After our exhilarating trip to the Sears tower in Chicago, I’m in the mood to relax in the quiet splendour of my desert environ. As I sit facing the rocky mountains that surround my home, my reverie is broken by a series of high-pitched short yips. It is Bob, my neighbor, practicing his coyote howl in anticipation of an upcoming hunting trip. A seasoned hunter, Bob can imitate a coyote perfectly. Intrigued by his skills and his knowledge about desert wildlife, I decide to walk over to his house in order to learn more about the coyote.

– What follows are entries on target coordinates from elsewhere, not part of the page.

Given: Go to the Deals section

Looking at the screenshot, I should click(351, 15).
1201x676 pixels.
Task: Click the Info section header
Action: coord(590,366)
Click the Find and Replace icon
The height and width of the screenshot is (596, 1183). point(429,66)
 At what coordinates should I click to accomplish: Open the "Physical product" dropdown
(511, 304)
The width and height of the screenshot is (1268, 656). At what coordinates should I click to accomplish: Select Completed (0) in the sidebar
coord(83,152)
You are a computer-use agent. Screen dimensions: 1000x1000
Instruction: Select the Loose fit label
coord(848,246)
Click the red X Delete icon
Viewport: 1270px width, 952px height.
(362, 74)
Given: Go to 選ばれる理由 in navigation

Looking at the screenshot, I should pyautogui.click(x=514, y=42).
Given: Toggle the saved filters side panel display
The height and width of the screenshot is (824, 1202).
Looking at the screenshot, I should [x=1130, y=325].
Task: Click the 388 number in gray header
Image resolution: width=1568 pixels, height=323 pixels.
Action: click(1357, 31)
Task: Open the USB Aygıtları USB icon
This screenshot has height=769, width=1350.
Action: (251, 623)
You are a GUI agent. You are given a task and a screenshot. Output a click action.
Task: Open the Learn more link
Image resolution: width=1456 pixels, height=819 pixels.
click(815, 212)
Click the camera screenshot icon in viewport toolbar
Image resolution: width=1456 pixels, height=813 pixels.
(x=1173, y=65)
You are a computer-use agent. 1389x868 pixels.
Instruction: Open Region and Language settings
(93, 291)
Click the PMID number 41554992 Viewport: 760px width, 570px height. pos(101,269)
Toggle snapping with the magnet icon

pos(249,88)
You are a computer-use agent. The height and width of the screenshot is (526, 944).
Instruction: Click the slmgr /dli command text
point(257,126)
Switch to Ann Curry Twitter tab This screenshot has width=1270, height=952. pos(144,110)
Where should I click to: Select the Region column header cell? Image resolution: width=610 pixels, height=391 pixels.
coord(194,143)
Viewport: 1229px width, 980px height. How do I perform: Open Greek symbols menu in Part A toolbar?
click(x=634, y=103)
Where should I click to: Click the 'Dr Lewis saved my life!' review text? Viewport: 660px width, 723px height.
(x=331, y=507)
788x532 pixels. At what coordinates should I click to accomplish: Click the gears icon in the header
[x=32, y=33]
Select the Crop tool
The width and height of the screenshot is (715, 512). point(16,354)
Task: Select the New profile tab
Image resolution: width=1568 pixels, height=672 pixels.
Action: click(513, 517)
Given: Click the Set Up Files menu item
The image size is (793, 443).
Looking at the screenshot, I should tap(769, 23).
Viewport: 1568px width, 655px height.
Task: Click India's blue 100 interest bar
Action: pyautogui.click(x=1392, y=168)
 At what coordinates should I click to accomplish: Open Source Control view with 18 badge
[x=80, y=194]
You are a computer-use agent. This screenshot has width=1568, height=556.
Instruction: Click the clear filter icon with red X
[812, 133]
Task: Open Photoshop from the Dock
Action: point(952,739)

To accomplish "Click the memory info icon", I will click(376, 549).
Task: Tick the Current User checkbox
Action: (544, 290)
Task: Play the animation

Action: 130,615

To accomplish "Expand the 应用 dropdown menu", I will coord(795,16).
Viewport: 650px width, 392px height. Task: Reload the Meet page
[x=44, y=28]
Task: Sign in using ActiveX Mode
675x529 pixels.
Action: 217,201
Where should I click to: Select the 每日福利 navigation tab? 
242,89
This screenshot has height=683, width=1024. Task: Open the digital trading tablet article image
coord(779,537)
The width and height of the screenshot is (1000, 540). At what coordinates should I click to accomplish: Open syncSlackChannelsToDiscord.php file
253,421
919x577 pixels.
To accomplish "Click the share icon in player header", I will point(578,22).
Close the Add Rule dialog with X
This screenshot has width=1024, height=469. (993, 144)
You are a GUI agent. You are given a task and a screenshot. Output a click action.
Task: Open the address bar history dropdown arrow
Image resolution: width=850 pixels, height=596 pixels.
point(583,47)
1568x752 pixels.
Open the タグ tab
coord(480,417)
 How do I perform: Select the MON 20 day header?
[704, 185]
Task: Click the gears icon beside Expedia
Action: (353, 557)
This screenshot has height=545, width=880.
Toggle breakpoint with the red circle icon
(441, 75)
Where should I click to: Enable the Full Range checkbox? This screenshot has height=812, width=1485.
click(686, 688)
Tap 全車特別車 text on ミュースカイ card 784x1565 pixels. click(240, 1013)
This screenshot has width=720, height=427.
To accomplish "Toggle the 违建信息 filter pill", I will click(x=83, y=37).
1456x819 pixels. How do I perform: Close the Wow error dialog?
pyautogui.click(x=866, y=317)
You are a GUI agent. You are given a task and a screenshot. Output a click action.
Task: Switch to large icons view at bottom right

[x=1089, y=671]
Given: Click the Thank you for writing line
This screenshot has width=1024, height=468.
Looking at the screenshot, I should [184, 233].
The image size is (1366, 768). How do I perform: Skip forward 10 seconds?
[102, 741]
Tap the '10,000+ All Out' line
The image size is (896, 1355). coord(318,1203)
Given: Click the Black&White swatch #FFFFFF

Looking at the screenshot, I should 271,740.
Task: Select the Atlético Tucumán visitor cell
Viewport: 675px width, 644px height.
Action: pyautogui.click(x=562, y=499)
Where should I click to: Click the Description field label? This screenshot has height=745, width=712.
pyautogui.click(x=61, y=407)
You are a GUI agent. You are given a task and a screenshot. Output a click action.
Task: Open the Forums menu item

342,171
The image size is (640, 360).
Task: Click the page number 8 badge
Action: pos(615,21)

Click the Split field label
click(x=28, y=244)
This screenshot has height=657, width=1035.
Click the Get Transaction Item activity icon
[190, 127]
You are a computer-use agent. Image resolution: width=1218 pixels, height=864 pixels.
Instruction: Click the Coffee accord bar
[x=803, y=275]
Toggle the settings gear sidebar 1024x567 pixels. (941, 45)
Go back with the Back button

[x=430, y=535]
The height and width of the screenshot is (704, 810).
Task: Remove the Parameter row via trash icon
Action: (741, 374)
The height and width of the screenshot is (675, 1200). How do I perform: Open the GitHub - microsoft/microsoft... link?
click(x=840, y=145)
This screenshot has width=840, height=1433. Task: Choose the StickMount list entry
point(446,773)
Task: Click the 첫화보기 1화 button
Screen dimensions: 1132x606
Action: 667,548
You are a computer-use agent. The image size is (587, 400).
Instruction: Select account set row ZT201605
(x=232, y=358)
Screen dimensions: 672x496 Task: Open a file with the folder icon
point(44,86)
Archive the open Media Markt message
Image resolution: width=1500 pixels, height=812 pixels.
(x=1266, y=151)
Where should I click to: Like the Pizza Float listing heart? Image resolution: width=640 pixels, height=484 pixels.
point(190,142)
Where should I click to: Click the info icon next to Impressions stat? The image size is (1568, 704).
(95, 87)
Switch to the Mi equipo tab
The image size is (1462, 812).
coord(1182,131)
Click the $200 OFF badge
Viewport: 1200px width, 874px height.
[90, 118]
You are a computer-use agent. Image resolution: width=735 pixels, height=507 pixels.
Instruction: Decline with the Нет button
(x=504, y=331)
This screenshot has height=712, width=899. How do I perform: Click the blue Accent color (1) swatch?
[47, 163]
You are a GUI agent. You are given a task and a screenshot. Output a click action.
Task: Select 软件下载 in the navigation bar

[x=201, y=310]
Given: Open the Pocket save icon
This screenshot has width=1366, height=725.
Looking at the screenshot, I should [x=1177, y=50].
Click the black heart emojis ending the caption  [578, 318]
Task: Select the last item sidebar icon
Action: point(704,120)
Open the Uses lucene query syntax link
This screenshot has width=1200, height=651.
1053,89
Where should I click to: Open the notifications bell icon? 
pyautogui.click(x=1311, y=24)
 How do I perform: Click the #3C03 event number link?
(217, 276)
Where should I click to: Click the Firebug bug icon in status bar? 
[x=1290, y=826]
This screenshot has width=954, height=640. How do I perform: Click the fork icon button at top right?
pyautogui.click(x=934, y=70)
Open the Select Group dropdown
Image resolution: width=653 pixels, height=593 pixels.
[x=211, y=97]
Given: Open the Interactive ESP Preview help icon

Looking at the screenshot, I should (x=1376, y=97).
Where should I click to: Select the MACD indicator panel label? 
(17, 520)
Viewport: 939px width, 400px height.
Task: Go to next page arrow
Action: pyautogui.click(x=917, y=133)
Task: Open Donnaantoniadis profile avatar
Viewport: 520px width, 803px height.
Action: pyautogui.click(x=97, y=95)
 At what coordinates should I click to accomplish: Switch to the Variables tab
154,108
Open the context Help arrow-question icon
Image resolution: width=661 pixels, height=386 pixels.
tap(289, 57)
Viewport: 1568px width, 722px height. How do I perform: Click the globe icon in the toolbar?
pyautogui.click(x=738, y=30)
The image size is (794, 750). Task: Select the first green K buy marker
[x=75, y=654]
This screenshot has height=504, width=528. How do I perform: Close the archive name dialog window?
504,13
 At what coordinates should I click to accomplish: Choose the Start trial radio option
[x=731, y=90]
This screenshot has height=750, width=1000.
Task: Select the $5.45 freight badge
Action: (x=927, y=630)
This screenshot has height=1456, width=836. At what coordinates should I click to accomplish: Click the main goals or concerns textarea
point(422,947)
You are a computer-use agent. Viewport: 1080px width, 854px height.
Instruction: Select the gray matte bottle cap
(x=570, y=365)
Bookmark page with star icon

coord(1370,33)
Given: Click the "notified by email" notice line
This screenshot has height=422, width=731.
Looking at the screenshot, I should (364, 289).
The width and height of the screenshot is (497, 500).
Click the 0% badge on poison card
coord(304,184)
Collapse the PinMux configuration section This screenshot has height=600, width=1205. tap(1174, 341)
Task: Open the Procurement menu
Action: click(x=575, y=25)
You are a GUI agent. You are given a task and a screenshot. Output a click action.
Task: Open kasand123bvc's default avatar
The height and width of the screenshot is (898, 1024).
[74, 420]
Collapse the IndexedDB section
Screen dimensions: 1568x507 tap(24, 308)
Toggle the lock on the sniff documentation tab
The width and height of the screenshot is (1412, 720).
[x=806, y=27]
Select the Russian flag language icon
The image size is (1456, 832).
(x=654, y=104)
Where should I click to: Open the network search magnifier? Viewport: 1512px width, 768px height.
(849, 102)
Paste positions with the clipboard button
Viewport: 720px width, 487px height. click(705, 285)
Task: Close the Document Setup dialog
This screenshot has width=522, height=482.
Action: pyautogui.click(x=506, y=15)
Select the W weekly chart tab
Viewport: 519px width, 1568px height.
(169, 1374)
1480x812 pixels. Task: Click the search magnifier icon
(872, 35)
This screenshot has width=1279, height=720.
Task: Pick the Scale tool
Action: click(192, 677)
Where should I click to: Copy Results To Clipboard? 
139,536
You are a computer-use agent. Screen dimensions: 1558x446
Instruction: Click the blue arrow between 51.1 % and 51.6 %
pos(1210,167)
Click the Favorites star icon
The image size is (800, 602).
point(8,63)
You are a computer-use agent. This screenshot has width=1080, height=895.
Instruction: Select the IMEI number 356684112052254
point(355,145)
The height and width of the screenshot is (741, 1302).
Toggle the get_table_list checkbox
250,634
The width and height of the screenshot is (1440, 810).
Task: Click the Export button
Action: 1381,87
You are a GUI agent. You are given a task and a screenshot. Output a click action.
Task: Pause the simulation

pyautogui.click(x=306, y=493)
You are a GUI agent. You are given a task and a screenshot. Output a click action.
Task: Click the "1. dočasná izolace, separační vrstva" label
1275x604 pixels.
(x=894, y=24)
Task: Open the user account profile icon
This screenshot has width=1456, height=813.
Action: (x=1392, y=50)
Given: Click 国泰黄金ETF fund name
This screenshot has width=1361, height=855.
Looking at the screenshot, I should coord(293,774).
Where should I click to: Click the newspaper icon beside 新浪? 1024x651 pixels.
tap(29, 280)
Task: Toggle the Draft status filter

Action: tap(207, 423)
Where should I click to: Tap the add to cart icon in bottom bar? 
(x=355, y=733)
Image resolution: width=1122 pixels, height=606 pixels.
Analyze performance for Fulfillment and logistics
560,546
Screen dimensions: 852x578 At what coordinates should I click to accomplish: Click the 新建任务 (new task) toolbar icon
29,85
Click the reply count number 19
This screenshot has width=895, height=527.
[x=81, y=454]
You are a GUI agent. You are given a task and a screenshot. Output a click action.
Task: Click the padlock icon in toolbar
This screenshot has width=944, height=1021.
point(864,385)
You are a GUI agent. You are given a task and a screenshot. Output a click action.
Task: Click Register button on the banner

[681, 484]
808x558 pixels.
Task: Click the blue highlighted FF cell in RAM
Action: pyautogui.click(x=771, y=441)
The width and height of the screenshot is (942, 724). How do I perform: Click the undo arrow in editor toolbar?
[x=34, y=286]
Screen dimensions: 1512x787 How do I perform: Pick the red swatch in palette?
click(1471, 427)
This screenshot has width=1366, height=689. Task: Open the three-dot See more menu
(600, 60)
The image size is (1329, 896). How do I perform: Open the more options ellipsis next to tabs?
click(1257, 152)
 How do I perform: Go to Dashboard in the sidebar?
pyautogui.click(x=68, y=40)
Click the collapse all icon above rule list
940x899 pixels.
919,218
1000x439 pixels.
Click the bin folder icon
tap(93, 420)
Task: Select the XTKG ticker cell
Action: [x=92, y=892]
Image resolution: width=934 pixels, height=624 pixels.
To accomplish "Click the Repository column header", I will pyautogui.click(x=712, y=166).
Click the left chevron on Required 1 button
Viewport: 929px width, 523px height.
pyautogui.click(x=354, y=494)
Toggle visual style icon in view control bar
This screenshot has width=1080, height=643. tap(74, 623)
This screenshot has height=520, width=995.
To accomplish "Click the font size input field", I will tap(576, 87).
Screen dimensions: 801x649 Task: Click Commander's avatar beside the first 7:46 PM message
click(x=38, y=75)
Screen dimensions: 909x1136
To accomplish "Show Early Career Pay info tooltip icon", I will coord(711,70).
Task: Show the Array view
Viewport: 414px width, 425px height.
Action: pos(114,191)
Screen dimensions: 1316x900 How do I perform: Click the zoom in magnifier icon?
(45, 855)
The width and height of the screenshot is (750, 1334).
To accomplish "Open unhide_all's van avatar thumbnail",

According to Bob, the coyote is a member of the dog family. Zoologists know this animal by the name canis latrans, meaning “barking dog.” A cousin of the gray wolf, it gets its common name from the ancient Aztec word coyotl. The canis latrans is a very adaptable species. Originally these omnivorous creatures were typically found in the low deserts and valleys of the American Southwest. Over the last several years, the growing urban sprawl and the corruption of desert areas by man have forced these animals to migrate to other parts of USA as well. These animals have thus proven that they can change their habits to survive in a wide variety of habitats.
In their natural habitats, the coyote travels alone, in pairs, or in packs. They are very territorial and they mark their boundaries with urine. They are very vocal creatures and use their calls for a variety of purposes. Very often, the still of the desert night is broken by the loud long howls and intermittent short yips of the coyote. Coyotes have a good sense of smell, sight and sound. Coyote dens are usually hidden among rocky crevices. Sometimes, they use holes made by other animals as dens too.
A typical coyote weighs anywhere between 15 to 40 lbs. They are light gray or tan in color. Many coyotes have a black tip on their tails. The tail of the coyote is its distinguishing characteristic. It is rather bushier than that of the average domestic dog. Unlike wolves who hold their tails horizontally, a coyote usually holds its tail straight below the back. In threatening situations, the tail becomes bushier and is held horizontally like that of a wolf. It is capable of running at high speeds of up to 40 mph. Under benign natural conditions, a coyote can survive to be 15 years old.
As the deserts of Arizona and California keep shrinking, reports of coyote aggression are becoming common. These desert predators are soon losing their fear of human beings. Because of their adaptive natures, they have realized that human settlements offer rich food sources. Small pet animals are prime targets for these animals. In recent years, children have also faced some danger from aggressive coyotes hunting for easy prey. As a consequence intensive efforts are being made to hunt down and reduce the coyote population in the United States. Environmentalists are never tired, however, of counseling these hunters about the dangers of unchecked gaming. The coyote is a natural part of the desert, they warn. They play a huge role in maintaining the natural ecosystem of these climes. These conflicting attitudes have been the impetus for many debates in this region. The controversy still rages on.